|LORD SALISBURY ON EVOLUTION.|
ENTHUSIASTIC adherents have compared the principle of natural selection with the principle of gravitation. The comparison is not warranted. In the first place the one is far from having a like cardinal value with the other as a scientific truth; and in the second place it is not the sole cause of the phenomena to be explained, as Mr. Darwin himself admitted when recognizing the inherited effects of use and disuse. Nevertheless, after making these reservations, I will for a moment adopt the comparison; because, by its aid, I shall be enabled clearly to show the nature of a widely prevalent misconception.
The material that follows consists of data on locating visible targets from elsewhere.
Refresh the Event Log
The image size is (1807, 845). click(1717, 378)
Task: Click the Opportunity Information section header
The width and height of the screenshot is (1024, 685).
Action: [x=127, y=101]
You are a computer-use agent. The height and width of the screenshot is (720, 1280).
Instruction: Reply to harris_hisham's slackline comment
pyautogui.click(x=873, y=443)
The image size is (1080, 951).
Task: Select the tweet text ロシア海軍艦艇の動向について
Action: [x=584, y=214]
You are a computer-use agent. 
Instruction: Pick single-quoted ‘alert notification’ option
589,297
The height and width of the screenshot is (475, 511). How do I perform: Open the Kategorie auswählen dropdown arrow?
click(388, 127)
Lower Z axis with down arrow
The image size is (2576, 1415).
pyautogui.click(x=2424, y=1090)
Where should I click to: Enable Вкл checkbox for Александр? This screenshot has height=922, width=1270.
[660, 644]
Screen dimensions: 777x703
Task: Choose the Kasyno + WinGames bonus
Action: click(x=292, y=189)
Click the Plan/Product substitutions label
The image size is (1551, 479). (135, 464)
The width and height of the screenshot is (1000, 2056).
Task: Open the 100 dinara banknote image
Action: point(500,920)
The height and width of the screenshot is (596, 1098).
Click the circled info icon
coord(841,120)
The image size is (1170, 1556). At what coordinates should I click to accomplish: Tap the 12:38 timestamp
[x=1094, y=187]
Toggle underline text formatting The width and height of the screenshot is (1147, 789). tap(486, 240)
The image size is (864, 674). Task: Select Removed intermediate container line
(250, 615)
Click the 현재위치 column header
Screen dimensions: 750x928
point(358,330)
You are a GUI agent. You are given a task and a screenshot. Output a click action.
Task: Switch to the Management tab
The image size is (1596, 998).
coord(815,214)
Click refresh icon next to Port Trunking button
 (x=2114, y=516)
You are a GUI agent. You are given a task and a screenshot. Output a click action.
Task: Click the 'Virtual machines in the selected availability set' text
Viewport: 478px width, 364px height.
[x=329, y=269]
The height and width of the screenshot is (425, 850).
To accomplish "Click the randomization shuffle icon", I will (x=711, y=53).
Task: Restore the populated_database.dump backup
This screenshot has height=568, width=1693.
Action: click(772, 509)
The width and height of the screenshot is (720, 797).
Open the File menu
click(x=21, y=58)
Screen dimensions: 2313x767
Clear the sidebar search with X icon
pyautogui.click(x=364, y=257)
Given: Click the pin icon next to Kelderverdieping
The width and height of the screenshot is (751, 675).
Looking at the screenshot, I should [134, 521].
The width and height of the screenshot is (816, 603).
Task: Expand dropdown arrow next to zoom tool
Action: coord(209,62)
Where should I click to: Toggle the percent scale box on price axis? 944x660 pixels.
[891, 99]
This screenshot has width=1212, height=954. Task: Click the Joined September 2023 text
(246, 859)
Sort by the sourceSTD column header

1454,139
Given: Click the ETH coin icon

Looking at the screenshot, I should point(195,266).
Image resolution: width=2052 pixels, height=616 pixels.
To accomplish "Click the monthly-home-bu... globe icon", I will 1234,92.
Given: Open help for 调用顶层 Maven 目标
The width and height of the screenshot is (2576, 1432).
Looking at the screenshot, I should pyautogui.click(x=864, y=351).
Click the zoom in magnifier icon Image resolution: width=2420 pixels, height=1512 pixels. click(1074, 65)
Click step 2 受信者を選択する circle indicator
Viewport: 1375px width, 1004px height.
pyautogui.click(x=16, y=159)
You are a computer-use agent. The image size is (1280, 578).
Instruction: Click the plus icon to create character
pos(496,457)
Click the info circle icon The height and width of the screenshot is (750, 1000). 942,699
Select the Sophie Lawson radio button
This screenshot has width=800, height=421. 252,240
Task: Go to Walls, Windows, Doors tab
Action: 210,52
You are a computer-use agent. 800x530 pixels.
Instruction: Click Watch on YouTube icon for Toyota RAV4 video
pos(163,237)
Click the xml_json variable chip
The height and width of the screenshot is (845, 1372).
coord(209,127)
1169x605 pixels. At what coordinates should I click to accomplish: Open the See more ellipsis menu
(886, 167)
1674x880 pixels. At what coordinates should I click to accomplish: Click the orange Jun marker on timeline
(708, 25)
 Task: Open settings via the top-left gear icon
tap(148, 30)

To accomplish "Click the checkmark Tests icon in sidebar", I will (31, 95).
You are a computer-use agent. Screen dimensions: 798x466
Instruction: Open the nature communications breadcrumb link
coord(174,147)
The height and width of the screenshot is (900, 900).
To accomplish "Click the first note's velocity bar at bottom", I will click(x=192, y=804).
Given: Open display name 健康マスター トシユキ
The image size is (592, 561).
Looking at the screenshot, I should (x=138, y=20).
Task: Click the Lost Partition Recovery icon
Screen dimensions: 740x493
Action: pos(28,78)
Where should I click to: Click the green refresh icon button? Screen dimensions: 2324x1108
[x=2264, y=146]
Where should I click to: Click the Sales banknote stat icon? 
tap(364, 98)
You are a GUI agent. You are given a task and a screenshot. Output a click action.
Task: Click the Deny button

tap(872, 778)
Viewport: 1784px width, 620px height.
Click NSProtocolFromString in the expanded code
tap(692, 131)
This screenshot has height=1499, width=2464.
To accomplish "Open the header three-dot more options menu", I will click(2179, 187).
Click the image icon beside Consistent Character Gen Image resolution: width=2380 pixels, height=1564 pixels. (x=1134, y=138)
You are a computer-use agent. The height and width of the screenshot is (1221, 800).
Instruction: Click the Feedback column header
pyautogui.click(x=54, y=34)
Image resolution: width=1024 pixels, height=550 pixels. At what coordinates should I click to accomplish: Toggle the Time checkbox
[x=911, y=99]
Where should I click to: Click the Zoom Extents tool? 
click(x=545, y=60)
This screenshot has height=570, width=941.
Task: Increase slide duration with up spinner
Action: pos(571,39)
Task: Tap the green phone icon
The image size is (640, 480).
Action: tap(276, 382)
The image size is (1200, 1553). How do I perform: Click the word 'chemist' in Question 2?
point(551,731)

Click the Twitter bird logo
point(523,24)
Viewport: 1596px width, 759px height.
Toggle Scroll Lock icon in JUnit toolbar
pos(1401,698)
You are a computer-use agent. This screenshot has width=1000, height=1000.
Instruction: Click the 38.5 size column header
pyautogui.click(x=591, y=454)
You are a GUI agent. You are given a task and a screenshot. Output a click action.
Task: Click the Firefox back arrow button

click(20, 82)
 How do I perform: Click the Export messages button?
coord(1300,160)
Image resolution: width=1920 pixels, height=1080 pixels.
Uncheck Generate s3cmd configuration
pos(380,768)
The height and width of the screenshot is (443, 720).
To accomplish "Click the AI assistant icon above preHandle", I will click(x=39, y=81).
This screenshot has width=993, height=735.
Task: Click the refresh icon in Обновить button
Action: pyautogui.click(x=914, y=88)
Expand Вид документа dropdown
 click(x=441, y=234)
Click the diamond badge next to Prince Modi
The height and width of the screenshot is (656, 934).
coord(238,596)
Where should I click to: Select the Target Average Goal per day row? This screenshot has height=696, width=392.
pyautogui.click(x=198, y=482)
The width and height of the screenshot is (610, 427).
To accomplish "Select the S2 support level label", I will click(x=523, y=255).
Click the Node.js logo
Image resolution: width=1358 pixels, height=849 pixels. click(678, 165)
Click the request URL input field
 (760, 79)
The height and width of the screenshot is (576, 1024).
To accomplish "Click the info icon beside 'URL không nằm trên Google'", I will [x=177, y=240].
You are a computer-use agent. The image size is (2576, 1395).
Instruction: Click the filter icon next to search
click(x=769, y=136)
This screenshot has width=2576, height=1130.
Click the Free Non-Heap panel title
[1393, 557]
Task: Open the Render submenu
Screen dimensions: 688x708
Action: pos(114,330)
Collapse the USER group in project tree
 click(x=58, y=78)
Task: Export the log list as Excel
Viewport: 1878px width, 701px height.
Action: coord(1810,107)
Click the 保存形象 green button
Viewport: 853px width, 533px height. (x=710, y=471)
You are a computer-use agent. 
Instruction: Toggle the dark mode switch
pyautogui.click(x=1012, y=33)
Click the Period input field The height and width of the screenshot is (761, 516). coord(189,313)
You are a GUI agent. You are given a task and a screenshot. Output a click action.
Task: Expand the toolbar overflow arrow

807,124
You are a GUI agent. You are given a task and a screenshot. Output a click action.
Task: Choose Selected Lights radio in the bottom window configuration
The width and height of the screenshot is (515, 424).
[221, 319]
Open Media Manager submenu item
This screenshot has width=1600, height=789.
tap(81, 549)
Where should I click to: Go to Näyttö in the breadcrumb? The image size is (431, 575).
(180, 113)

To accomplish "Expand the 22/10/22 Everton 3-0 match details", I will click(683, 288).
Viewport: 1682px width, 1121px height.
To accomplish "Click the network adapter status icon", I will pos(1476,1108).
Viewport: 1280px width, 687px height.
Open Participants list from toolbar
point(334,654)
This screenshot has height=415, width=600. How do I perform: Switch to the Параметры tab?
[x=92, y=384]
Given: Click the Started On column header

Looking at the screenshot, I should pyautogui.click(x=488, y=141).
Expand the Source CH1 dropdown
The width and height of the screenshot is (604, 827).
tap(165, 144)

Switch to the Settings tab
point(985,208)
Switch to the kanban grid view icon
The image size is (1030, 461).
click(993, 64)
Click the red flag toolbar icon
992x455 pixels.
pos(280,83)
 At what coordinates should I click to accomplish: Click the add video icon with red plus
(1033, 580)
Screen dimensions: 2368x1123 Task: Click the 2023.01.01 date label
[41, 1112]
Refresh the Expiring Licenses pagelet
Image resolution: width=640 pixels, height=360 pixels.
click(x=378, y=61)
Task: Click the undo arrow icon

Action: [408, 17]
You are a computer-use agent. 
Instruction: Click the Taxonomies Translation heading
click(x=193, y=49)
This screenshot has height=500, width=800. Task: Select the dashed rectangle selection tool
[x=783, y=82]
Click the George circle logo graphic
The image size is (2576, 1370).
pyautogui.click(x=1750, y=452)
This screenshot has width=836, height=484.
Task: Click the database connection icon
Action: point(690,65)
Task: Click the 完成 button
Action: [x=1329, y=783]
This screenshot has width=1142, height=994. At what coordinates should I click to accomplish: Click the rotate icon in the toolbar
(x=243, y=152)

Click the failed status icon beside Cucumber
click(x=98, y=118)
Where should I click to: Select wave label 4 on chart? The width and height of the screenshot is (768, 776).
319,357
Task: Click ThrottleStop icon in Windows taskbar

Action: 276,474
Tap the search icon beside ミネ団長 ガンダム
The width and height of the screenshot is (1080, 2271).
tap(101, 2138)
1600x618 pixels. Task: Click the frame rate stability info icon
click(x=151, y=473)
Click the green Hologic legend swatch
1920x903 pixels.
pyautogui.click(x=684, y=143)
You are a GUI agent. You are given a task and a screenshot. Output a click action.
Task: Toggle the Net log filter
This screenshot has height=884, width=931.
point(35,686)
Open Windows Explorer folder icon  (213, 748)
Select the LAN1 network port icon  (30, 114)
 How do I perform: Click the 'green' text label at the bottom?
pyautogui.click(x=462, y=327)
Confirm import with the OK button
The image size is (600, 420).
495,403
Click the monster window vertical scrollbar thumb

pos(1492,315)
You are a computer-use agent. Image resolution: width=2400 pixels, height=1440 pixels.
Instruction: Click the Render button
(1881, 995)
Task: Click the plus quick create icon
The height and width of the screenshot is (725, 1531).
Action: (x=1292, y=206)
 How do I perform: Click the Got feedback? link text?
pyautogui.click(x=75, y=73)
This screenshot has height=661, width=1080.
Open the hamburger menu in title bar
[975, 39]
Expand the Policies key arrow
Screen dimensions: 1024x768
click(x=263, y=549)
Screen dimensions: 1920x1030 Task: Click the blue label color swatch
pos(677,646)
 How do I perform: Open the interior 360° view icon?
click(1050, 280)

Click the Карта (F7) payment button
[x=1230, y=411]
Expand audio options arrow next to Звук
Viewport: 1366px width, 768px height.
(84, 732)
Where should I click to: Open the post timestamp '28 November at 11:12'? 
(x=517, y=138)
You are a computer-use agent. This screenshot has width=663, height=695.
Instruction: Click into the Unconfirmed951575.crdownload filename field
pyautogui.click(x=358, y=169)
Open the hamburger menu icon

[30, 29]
Let us suppose that our days were the days when Newton had lately propounded his theory, and that the newspaper reader (or as there were few such in those days, let us say "the man in the street") had been told about it. Suppose it had been explained to him that, according to Newton, bodies attract one another directly as their masses and inversely as the squares of their distances, and that the phenomena presented by the Solar System had been accounted for by him as conforming to this law. Suppose that presently the man, thus far instructed, learned that there were skeptics: Clairaut, for instance, having found that certain of the Moon's motions could not be explained as results of gravitation, and that consequently Newton's interpretation of planetary motions was untenable. Now suppose the man inferred that along with the theory of gravitation the theory of the Solar System must be abandoned; and that certain views of Copernicus, of which he had heard, and certain other views of Kepler, had been disproved. What, in such case, should we say? Evidently that the man made a profound mistake in identifying the theory of gravitation with the theory of the Solar System. We should say that there were independent reasons for accepting the Copernican system and the laws of Kepler; and that though, were the law of gravitation disproved, the pre-existing theory of the Solar System would lack that rational interpretation which the law of gravitation gave to it, yet it would remain standing on conclusive evidence.
Mr. Darwin's doctrine of natural selection and the doctrine of organic evolution are, by most people, unhesitatingly supposed to be one and the same thing. Yet between them there is a difference analogous to that between the theory of gravitation and the theory of the Solar System; and just as the theory of the Solar
- Inaugural Address to the British Association, 1894.